Abolish or Perish?
Managed Labor in Composition:
A Roundtable with Sharon Crowley
edited by Anthony D. Baker
Roundtable Participants:
Sharon Crowley Walter Jacobsohn Eric Marshall
Michael Murphy Karen Thompson Katherine Wills
Tony Baker


Opening Comments
Tony Baker:
Welcome to the electronic roundtable discussion of the proposal to abolish the requirement for first-year composition. This discussion board will be operative for the week beginning Monday 1/29 and ending Sunday 2/4. Our online conversation will be published as "Abolish or Perish? Managed Labor in Composition: A Roundtable with Sharon Crowley" in the special spring 2001 issue ("Literacy Work in the Managed University") of the online journal Workplace: A Journal for Academic Labor.

I'd like to reserve this opening space for brief introductions. Since many of us have not previously met, I'm requesting that each participant write a short bio.

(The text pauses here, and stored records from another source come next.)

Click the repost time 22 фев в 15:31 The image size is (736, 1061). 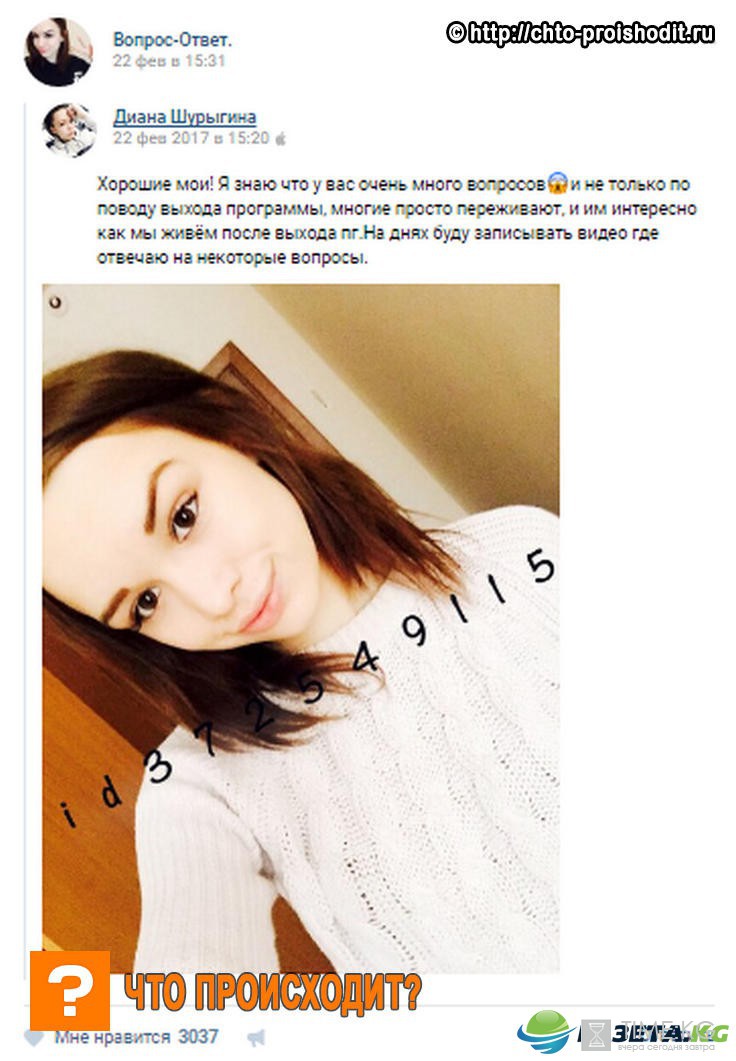[169, 61]
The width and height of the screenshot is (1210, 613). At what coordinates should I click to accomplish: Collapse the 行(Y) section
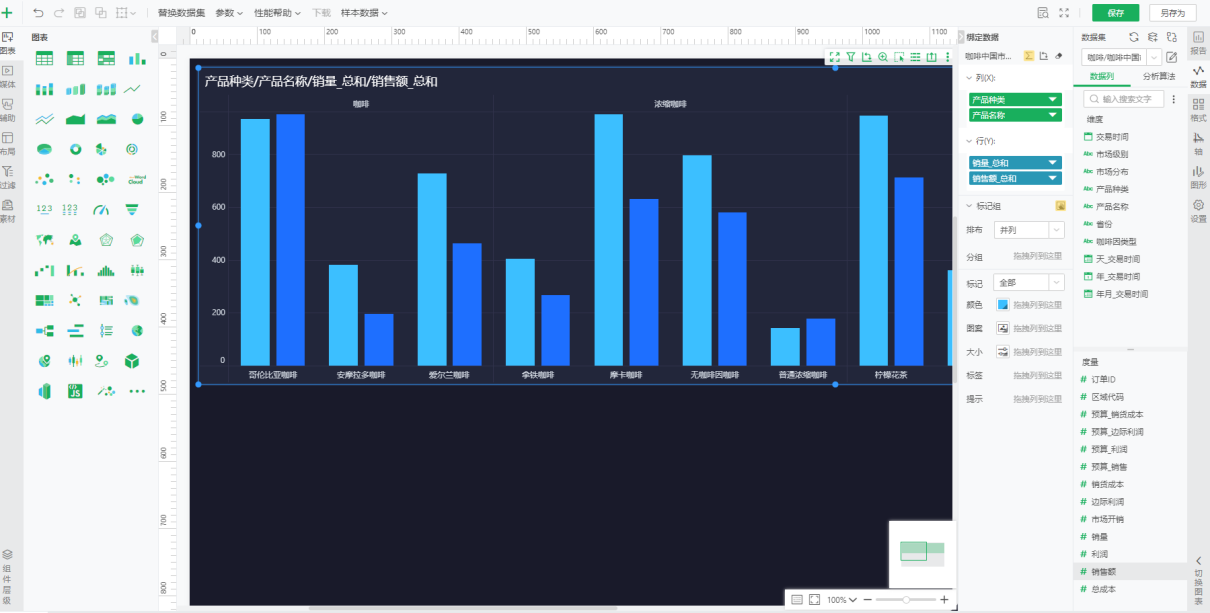(x=971, y=140)
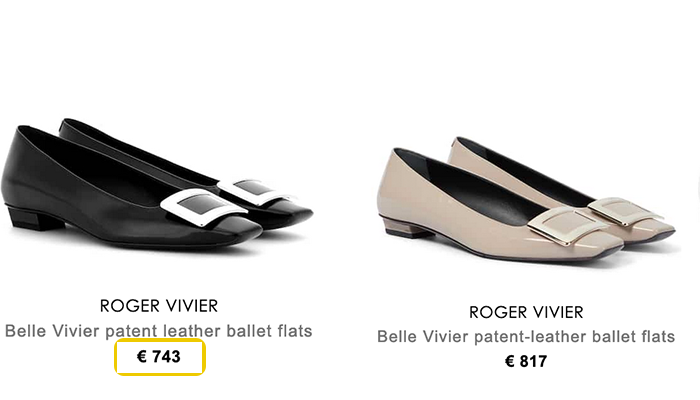This screenshot has width=700, height=400.
Task: Click the white buckle on the front black shoe
Action: click(204, 206)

Here's mine: I'm Tony Baker, and I'm humbly serving as moderator/editor of the discussion. I'm a PhD candidate in the University of Louisville's rhetoric and composition program; my dissertation is an exploration of the theories and practices of student reflection in comp classrooms.

Walter Jacobsohn:
Walter Jacobsohn--presently on a hiatus from teaching in order to write. I have worked in a variety of institutions as a teacher of composition, intro. to lit., speech and creative writing both as "adjunct" and instructor. These institutions include LIU-Brooklyn (where I was active in promoting adjunct concerns as an officer and a member of the Executive Committee of the LIU branch of NYSUT), Queens College, Middlesex County College, and most recently Seton Hall as a full-time non-tenure track instructor of Writing.
Michael Murphy:
A long-time two-campus instructor, Michael Murphy is now a Visiting Assistant Professor of English and the Interim Director of Composition at Oswego State University, SUNY. He is currently soliciting submissions for Reimagining the Instructorate: Models for Full-Time Instructorships, Lecturerships, and Preceptorships in Composition and Rhetoric.
Sharon Crowley:
Hello everyone. I'm Sharon Crowley and I teach at Arizona State University. Most of my current teaching and my published work is in the history of rhetoric and composition. For about ten years now I've been advocating that the universal requirement in first-year composition be dropped. I'm very much looking forward to this discussion.
Katherine Wills:
Hi, everyone, I am Katherine Wills. I taught as an adjunct lecturer for eight years before entering the University of Louisville doctoral program in Rhetoric and Composition. I advocate student/teacher labor activism and collectivism as a response to managed labor practices and academic capitalism as discussed by Rhoades and Slaughter. My dissertation will focus on the effects of corporatorization on students and teaching in the composition classroom. This conversation with all of you is central to my life and work.
Karen Thompson:
Hi. Karen Thompson here finally. As a long time part-timer (22 years at Rutgers), a local and national advocate for part-timers in the AAUP, the CCCC, the MLA or wherever I can get a work in, I'm overworked. I'd like to have this conversation more leisurely, but I feel rushed (as usual) trying to wedge this in between a huge pile of papers, my representation work, and national travel (and, oh yeah, my life.) Since I already have a reputation for bluntness, I'd like to apologize in advance or at least warn folks--this feature gets exaggerated online. I tend to be more of an organizer than an academic, so that's another reason I'll probably be concise and direct.
Eric Marshall:
And finally...Hi everyone, I'm Eric Marshall, PhD candidate in English at the CUNY Grad Center, and adjunct lecturer in English (mostly comp) in CUNY since 1991. I'm Vice President for the Part-time Instructional Staff of the Professional Staff Congress (PSC), CUNY's labor union, and have spent much of the past seven or eight years organizing part-timers into the PSC, and advocating for a more vocal, visible, knowledgeable, active part-time faculty. In CUNY, I've been involved with a number of literacy initiatives, most recently "Looking Both Ways"--which brought together CUNY writing faculty and New York City high school teachers of English and Social Studies to discuss the teaching of writing. I very much look forward to this forum.